Ayende @ Rahien

Refunds available at head office

RavenDB Sharding–Map/Reduce in a cluster

In my previous post, I introduced RavenDB Sharding and discussed how we can use sharding in RavenDB. We discussed both blind sharding and data driven sharding. Today I want to introduce another aspect of RavenDB Sharding. The usage of Map/Reduce to  gather information from multiple shards.

We start by defining a map/reduce index. In this case, we want to look at the invoice totals per date.
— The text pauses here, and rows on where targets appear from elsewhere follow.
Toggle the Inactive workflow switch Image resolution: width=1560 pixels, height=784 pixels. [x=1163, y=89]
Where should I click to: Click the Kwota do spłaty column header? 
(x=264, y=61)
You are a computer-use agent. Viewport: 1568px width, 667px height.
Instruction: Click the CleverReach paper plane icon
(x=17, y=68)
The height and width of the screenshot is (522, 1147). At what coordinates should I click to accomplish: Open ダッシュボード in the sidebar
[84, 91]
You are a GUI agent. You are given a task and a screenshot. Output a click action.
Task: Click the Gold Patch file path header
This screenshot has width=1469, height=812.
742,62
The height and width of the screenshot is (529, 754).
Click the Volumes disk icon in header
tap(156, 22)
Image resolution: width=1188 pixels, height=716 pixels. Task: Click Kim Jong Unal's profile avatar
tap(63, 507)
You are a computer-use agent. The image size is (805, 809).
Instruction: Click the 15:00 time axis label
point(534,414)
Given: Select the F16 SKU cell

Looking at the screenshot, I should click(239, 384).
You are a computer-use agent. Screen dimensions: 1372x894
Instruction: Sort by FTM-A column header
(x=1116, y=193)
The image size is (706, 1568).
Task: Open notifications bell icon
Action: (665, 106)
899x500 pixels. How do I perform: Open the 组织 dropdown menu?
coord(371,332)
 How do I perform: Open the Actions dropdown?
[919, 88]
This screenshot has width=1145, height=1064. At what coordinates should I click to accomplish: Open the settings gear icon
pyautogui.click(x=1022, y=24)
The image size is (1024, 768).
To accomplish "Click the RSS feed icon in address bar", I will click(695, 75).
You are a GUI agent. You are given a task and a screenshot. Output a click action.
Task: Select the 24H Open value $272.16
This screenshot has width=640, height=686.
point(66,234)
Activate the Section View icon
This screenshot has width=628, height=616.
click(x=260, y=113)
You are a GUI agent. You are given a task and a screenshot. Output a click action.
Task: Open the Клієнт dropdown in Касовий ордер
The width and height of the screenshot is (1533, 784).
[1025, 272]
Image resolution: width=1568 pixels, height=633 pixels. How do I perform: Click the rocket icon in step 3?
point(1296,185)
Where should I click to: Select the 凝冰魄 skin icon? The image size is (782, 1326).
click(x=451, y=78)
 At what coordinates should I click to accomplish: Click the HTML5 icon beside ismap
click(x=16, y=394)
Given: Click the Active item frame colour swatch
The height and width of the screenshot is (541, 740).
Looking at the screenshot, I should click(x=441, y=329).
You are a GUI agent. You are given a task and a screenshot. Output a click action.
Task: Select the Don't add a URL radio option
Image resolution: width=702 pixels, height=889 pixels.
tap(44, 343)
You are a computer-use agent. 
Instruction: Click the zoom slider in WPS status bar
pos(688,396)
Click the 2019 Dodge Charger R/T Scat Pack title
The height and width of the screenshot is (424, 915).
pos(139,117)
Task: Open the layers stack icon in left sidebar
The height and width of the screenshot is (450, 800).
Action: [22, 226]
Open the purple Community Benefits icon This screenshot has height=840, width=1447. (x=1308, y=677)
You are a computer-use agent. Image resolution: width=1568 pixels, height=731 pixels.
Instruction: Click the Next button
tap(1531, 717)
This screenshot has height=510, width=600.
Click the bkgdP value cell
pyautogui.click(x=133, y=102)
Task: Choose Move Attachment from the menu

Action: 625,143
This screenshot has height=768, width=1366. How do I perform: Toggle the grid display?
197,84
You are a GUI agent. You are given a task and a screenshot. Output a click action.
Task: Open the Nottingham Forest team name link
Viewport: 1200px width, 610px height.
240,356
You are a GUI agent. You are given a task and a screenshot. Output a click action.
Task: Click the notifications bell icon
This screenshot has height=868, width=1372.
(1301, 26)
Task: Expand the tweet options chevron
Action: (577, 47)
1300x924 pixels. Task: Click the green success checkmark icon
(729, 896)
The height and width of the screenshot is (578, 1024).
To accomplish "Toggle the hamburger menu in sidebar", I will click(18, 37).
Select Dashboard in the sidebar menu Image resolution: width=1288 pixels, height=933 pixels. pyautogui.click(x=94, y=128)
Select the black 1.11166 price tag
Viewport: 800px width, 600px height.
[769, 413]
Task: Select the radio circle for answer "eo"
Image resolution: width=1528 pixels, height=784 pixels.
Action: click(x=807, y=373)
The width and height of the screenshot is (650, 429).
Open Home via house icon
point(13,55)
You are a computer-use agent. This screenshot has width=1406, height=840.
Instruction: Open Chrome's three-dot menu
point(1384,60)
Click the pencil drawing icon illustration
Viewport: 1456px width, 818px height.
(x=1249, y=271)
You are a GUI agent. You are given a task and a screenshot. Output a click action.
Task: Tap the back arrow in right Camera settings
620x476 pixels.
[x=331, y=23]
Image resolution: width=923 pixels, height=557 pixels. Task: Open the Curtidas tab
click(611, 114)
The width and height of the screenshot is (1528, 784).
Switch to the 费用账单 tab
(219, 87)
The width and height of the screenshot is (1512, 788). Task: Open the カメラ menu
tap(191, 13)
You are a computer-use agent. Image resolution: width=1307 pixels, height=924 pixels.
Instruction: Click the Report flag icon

We define the index like this:

public class InvoicesAmountByDate : AbstractIndexCreationTask<Invoice, InvoicesAmountByDate.ReduceResult>
{
    public class ReduceResult
    {
        public decimal Amount { get; set; }
        public DateTime IssuedAt { get; set; }
    }

    public InvoicesAmountByDate()
    {
        Map = invoices =>
              from invoice in invoices
              select new
              {
                  invoice.Amount,
                invoice.IssuedAt
              };

        Reduce = results =>
                 from result in results
                 group result by result.IssuedAt
                 into g
                 select new
                 {
                     Amount = g.Sum(x => x.Amount),
                    IssuedAt = g.Key
                 };
    }
}

And then we execute the following code:

using (var session = documentStore.OpenSession())
{
    var asian = new Company { Name = "Company 1", Region = "Asia" };
    session.Store(asian);
    var middleEastern = new Company { Name = "Company 2", Region = "Middle-East" };
    session.Store(middleEastern);
    var american = new Company { Name = "Company 3", Region = "America" };
    session.Store(american);

    session.Store(new Invoice { CompanyId = american.Id, Amount = 3, IssuedAt = DateTime.Today.AddDays(-1)});
    session.Store(new Invoice { CompanyId = asian.Id, Amount = 5, IssuedAt = DateTime.Today.AddDays(-1) });
    session.Store(new Invoice { CompanyId = middleEastern.Id, Amount = 12, IssuedAt = DateTime.Today });
    session.SaveChanges();
}

We use a three way sharding, based on the region of the company, so we actually have the following document sin three different servers:

First server, Asia:

image

Second server, Middle East:

image

Third server, America:

image

Now, let us see what happen when we use the map/reduce query:

using (var session = documentStore.OpenSession())
{
    var reduceResults = session.Query<InvoicesAmountByDate.ReduceResult, InvoicesAmountByDate>()
        .ToList();

    foreach (var reduceResult in reduceResults)
    {
        string dateStr = reduceResult.IssuedAt.ToString("MMM dd, yyyy", CultureInfo.InvariantCulture);
        Console.WriteLine("{0}: {1}", dateStr, reduceResult.Amount);
    }
    Console.WriteLine();
}

As you can see, again, we make no distinction in our code about using sharding, we just query it normally. The results, however, are quite interesting:

image

As you can see, we got the correct results, cluster wide.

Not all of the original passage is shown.